* [TASK] Count the lines in the material below that contain the string "click", where case counts, and reply with the number only.

── EXERCISE MATERIAL ──

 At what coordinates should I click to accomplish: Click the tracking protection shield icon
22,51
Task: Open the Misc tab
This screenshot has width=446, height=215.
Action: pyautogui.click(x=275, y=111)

───

* [EXERCISE RESULT] 2